▶ [Texte à lire]:
┌──
4. Il résulte de l'instruction que la commune de Grasse a conclu au début des années 1920 avec la Société Civile Immobilière et de Reconstruction une convention aux fins d'aménager un lotissement dénommé " domaine de Rothschild " sur des terrains appartenant à la commune. Cette convention, ainsi que le cahier des charges du lotissement, prévoyaient la création par la société contractante de voies d'accès et de desserte, dont le boulevard Alice de Rothschild qui confronte en partie sud la parcelle AX n° 40 propriété de M. et Mme B....
5. Si le département fait valoir que l'article 9 du cahier des charges de ce lotissement imposait aux lotis de clore leur parcelle et que cet article énonçait que la propriété de ces ouvrages relevait des acquéreurs des lots, ces stipulations, qui fixent à 75 centimètres la hauteur des ouvrages à ériger et prévoient qu'ils doivent être surmontés de grilles de fer, ne pouvaient trouver à s'appliquer à la parcelle AX n° 40 eu égard au fait qu'elle présente une forte déclivité qui nécessitait l'édification d'un mur de soutènement de dimension sensiblement plus importante afin de maintenir les terres en surplomb. Il ressort d'ailleurs des énonciations de l'article 2 de ce même cahier des charges que, pour les lots à vendre qui comportent des murs de soutènement, le vendeur, en l'occurrence la Société Civile Immobilière et de Reconstruction " ne sera tenu à aucune garantie envers les acquéreurs en ce qui concerne l'état dans lequel ces constructions ou murs se trouveront au moment de l'entrée en jouissance (...) ".
6. La circonstance invoquée par le département, au demeurant sans plus de précision, selon laquelle ce mur aurait été construit par des personnes privées ne saurait emporter, à elle-seule, titre de propriété sur cet ouvrage. Le fait que le mur litigieux a été bâti dans le style architectural correspondant au cahier des charges du " domaine de Rothschild " et commun aux autres murs situés à l'intérieur des parcelles privatives n'est pas davantage de nature à établir que cet ouvrage serait la propriété de M. et Mme B.... L'acte de vente du lot n° 47 du 28 janvier 1926 produit au dossier est muet s'agissant de la propriété de ce mur.
7. Enfin, dans le rapport définitif qu'il a rendu le 8 juin 2016, l'expert judiciaire Vernet expose que le mur en litige est un " ouvrage d'infrastructure routière " eu égard aux caractéristiques de la voie, qui a été créé en " déblai-remblai ", l'expert estimant que ce mur était indispensable à la stabilisation des remblais côté aval et à la stabilisation du talus décaissé côté amont.
└──
Lignes du jeu de données
┌──
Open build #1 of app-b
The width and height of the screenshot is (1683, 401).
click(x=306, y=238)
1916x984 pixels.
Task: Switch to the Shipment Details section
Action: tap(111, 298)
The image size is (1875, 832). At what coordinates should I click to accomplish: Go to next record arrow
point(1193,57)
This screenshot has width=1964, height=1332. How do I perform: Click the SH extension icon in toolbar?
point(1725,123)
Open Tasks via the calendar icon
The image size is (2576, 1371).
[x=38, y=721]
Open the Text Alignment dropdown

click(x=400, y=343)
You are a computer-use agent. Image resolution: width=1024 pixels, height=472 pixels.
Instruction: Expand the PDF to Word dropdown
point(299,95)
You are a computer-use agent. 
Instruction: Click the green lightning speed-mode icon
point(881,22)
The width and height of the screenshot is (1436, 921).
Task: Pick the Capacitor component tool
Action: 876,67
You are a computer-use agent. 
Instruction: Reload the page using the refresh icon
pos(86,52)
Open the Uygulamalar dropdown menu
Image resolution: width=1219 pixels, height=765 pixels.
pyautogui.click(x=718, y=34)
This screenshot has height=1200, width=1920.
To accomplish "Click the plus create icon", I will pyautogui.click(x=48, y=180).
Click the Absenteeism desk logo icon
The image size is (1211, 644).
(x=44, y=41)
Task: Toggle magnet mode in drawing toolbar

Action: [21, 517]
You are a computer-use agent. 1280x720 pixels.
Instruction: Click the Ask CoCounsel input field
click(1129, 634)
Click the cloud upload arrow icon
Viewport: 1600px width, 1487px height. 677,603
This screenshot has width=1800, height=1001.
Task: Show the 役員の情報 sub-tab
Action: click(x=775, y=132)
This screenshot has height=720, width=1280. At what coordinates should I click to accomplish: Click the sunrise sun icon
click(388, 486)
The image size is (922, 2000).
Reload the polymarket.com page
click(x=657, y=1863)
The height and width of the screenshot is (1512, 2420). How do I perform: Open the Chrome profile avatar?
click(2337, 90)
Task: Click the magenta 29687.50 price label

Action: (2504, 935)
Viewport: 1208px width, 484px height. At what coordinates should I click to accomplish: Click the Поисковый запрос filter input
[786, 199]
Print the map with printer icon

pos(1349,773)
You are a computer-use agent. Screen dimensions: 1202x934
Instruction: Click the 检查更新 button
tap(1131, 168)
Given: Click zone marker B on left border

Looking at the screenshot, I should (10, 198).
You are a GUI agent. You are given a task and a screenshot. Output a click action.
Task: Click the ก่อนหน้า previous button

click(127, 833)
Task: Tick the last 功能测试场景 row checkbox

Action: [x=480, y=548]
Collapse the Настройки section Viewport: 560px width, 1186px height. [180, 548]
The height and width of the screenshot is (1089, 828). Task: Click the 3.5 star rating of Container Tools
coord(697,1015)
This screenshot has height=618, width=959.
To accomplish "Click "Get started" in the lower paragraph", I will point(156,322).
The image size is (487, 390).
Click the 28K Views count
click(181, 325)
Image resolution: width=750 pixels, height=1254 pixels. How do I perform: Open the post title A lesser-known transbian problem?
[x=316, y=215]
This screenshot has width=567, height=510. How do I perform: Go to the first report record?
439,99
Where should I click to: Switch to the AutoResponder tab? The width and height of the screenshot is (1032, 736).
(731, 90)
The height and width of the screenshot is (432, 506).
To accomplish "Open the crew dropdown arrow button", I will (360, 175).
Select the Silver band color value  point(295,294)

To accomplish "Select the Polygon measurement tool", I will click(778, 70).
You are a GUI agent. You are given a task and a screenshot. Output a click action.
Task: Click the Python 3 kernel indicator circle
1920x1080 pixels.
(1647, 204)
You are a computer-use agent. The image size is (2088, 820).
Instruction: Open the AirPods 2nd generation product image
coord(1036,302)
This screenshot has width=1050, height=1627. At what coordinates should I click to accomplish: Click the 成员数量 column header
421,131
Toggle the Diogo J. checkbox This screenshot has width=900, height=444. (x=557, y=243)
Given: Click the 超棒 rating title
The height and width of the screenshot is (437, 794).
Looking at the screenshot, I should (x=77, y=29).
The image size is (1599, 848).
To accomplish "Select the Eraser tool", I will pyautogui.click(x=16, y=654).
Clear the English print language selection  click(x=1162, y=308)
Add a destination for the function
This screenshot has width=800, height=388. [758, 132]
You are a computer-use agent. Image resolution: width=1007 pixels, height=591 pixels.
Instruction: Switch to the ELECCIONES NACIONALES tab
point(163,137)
└──
▶ [Consignes]:
1. Recopiez fidèlement le passage de l'extrait sur le mur de soutènement qui va de « 4. Il résulte » à « 40 propriété de M. et Mme B.... ».
2. Poursuivez la rédaction de l'extrait sur le mur de soutènement à partir de sa dernière phrase.

▶ [Réponses par consigne]:
1.
4. Il résulte de l'instruction que la commune de Grasse a conclu au début des années 1920 avec la Société Civile Immobilière et de Reconstruction une convention aux fins d'aménager un lotissement dénommé " domaine de Rothschild " sur des terrains appartenant à la commune. Cette convention, ainsi que le cahier des charges du lotissement, prévoyaient la création par la société contractante de voies d'accès et de desserte, dont le boulevard Alice de Rothschild qui confronte en partie sud la parcelle AX n° 40 propriété de M. et Mme B....

2.
8. Dans ces conditions, aucun titre n'attribuant la propriété du mur en cause à M. et Mme B... ni à un tiers et ce mur surplombant la voie publique et dont la présence évite la chute de matériaux provenant de la parcelle AX n° 40, cet ouvrage, au moins dans sa partie suivant le tracé de la voie départementale et présentant un lien physique étroit avec cette voie, doit être regardé comme un accessoire de cette voie, alors même qu'il a aussi pour fonction de maintenir les terres de cette parcelle qui la borde et de la clore et qu'il intègre des ouvrages privés tels un portillon d'entrée et des plantations privées.
9. Il résulte de l'instruction que les dommages subis par le mur en litige au droit de la parcelle AX n° 40 sont survenus dans la partie de l'ouvrage surplombant immédiatement la route départementale 111, laquelle appartient au département des Alpes-Maritimes depuis 1958 après avoir été remis à la commune de Grasse par la Société Civile Immobilière et de Reconstruction en application de la convention d'aménagement précitée. Il suit de cela que l'entretien du mur en cause et donc la réparation des dommages subis par M. et Mme B... du fait de l'éboulement de ce mur incombent au département des Alpes-Maritimes.
10. Il résulte de ce qui précède, que le département des Alpes-Maritimes n'est pas fondé à soutenir que c'est à tort que, par le jugement attaqué, le tribunal administratif de Nice l'a condamné à indemniser M. et Mme B... des divers frais engagés et préjudices subis du fait de cet éboulement.
En ce qui concerne les conclusions incidentes de M. et Mme B... :
11. Ainsi qu'il a été dit au point 9 ci-dessus, l'entretien du mur en cause et donc la réparation des dommages subis par M. et Mme B... du fait de l'éboulement de ce mur incombent au département des Alpes-Maritimes.
S'agissant des frais de l'expertise judiciaire :
12. Il y a lieu, au vu des justificatifs produits par M. et Mme B..., particulièrement l'ordonnance de taxation définitive du 5 septembre 2016, de porter le montant de l'indemnisation de ce chef à la somme de 28 838,46 euros au lieu de 24 548,46 euros.
S'agissant des frais de sondages demandés par l'expert :
13. Il y a lieu, au vu du justificatif produit par les appelants, de condamner le département des Alpes-Maritimes à verser une somme de 1 104 euros à titre de remboursement des frais de sondages demandés par l'expert.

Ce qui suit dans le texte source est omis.